About Kathy Fridstein

ruins, petroglyps, graffitiAs a young child, I spent hours watching my father develop and print our family photographs. I stood mesmerized as I watched images of birthday parties and family trips slowly emerge on the white paper floating in a tray filled with an odd-smelling chemical. This was my initiation into the magic of photography.
Raised just outside of Chicago, I studied art and sociology at Beloit College in Beloit, Wisconsin. In this all-American city, I began noticing and photographing wall surfaces, extracting the written marks and decaying surfaces on weathering walls, and presenting them as poetic abstractions. This body of work began my interest in graffiti and calligraphic forms on walls. It may have also subconsciously begun my interest in graphic design.
Upon graduation, I moved to Seattle and took a staff-photographer job at the Seattle Sun, a weekly alternative newspaper. There, I photographed all kinds of fascinating people — from mayoral candidates to a circus fat lady — thus sparking my interest in editorial photography.
When I wasn’t working, I continued to grow as an artist by photographing walls — focusing on graffiti, old advertising and decaying surfaces. The Seattle Arts Commission helped by awarding me a grant to photograph the graffiti and old advertising on the walls in the Denny Regrade, an area undergoing major demolition and renovation. With the images, I created large exterior collaged wall murals and installed them back in the environment from where the images originated.
A few years later, I received my MFA from the School of the Art Institute of Chicago, with an emphasis in photography. I returned to the Northwest, where I began a 20-year career of teaching photography — at Eastern Washington University, Pacific Lutheran University and the Bush School — and showing my art. My work has been widely exhibited at regional and national venues, including the Seattle Art Museum, where it was prominently featured in a 3-person show “Altered Images.” It is also included in numerous public art collections.
All my life experiences have influenced what and how I photograph, with each new development building on the last.
On a trip to New Mexico I discovered petroglyphs. In certain areas, rocks were totally covered with petroglyphs, which for me, presented the same visual impact as walls totally covered with graffiti. This led to my continued interest in petroglyphs, as well as other pictorial languages — such as Egyptian hieroglyphics, hobo signs, ancient Roman signs — and to my use of these signs and symbols in my work.
On a trip to England, I discovered stone circles, sparking my ongoing work of finding and exploring stones and relics around the world. I have photographed Chaco Canyon, as well as many Mayan and Inca ruins, including Machu Picchu, Chichen Itza, Mitla, and Tulum. I am interested in the relationship of ruins to their current surroundings compared to the knowledge of their ancient state.
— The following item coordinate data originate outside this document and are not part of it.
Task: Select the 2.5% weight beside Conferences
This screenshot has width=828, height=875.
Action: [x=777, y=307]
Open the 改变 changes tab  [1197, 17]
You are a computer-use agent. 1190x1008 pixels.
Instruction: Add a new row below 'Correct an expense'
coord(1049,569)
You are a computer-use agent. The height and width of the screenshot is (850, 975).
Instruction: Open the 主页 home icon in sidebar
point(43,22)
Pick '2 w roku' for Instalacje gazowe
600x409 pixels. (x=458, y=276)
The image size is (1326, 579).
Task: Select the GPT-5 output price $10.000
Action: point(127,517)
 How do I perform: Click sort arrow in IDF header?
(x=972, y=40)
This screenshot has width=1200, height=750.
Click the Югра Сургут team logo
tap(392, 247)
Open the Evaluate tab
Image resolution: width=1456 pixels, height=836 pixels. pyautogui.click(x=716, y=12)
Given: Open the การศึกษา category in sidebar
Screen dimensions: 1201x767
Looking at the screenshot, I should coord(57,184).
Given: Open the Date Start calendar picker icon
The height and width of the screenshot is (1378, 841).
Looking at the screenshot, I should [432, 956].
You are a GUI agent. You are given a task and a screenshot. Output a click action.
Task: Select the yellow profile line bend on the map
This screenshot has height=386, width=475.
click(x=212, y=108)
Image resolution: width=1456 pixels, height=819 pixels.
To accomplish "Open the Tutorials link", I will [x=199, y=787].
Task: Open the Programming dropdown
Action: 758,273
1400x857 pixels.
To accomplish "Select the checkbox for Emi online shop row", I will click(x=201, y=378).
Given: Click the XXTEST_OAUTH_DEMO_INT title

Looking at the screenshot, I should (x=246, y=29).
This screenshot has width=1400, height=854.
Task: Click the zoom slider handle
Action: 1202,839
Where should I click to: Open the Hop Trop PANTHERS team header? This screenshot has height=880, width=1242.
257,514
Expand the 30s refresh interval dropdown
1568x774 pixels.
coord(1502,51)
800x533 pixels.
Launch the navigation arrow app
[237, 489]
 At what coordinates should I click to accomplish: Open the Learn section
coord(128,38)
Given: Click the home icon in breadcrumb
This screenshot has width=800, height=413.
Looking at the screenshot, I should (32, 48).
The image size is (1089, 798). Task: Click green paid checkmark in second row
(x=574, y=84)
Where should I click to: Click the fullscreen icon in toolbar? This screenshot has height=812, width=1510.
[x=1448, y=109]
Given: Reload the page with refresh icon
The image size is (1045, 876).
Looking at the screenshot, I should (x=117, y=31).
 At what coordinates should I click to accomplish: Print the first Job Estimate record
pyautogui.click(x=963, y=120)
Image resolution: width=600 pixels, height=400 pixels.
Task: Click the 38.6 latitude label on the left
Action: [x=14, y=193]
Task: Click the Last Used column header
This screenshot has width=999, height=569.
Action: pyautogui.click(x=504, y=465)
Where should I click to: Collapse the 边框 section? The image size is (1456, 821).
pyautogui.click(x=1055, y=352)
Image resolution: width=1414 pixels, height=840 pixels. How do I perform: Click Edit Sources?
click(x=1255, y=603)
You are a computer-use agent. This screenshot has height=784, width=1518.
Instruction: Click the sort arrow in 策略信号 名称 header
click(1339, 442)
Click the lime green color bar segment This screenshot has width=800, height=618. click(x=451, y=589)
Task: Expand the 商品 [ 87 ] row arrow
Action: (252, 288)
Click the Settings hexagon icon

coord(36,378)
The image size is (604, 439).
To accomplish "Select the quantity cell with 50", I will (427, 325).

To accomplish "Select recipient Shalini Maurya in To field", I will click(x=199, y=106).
No matter where I travel, I see the world through the viewfinder of my camera. Whether I am working on a body of work or just photographing in my travels, I seek out compelling images.
Still, photography is not my only interest. In 2006, I launched aftertheimage, a full-service design firm offering brand development, marketing collateral, web design and development, and photography.
Today, I’ve found a nice balance between my professions as an artist, designer and commercial/editorial/stock photographer. My fine-art background influences my design and commercial photography while my design background affects the way I see, think about, and create my photographs. Each set of skills strengthens the other.